Habe mal für Windows 7 die Zeile root (hd0,0) hinzugefügt, wobei Windows 7 auch vorher ohne Probleme gestartet ist.

Den Namen des Kernel habe ich überprüft, hier habe ich wohl keinen Schreibfehler begangen.

Wenn ich den Beschreibungen des Links von Pawel Hajdan nachgehe habe ich ebenfalls alles richtig gemacht, zudem läßt sich das beschriebe rootfs auf / nicht ausführen. Werde jetzt mal über backtrack chrooted ins system gehen und rootfs nachinstallieren, vermute aber mal das das noch keinen Unterschied machen wird.

Nachtrag:

emerge -p rootfs ergibt bei mir keine brauchbaren Ergebnisse

somit bin ich weiterhin ratlos. Da kernel 3.0.6 keine Probleme damit hat das /boot mittlerweile am Ende der Festplatte liegt, vermute ich mal das es daran auch nicht liegen kann.

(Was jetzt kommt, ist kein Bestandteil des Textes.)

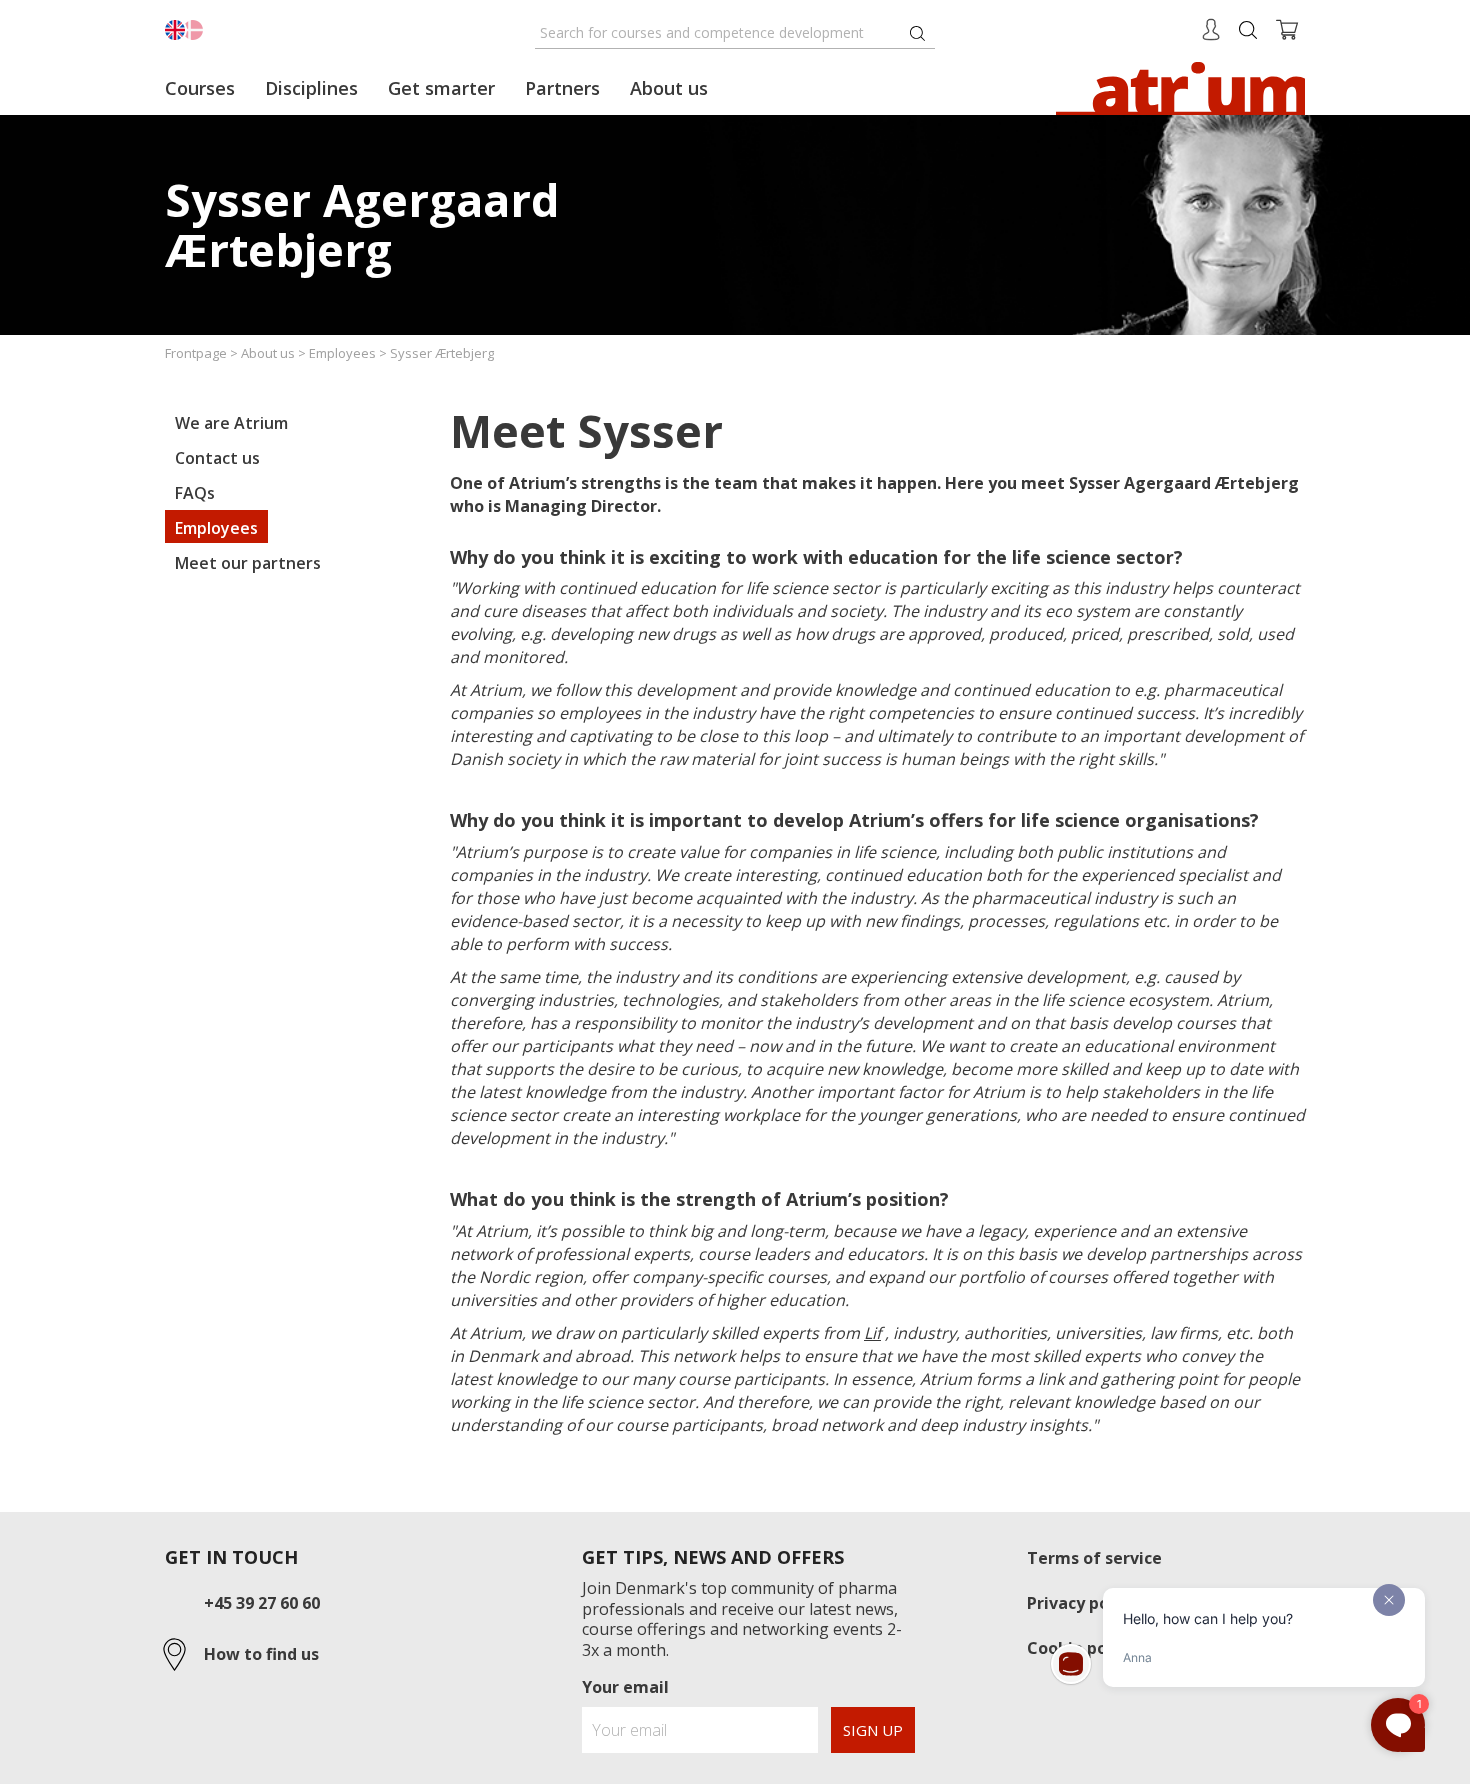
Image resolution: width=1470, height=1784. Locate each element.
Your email (625, 1687)
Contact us (217, 458)
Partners (562, 88)
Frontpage (196, 353)
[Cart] (1287, 28)
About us (268, 353)
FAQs (195, 493)
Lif (872, 1333)
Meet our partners (248, 563)
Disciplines (311, 88)
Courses (200, 88)
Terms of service (1094, 1558)
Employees (342, 353)
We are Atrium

Kann es an grub selbst liegen (abgesehen von der grub.conf) ?

----------

## Josef.95

Hallo ceejay82

Tue uns allen ein gefallen und entferne die riesige Kernel .config aus dem ersten Beitrag wieder (oder reduziere sie auf das wesentliche). Es ist nicht vorgesehen solch riesigen Ausgaben zu posten - damit sprengst du das Forum bzw diesen Thread  :Wink: 

(zudem ist die .config auch nicht komplett)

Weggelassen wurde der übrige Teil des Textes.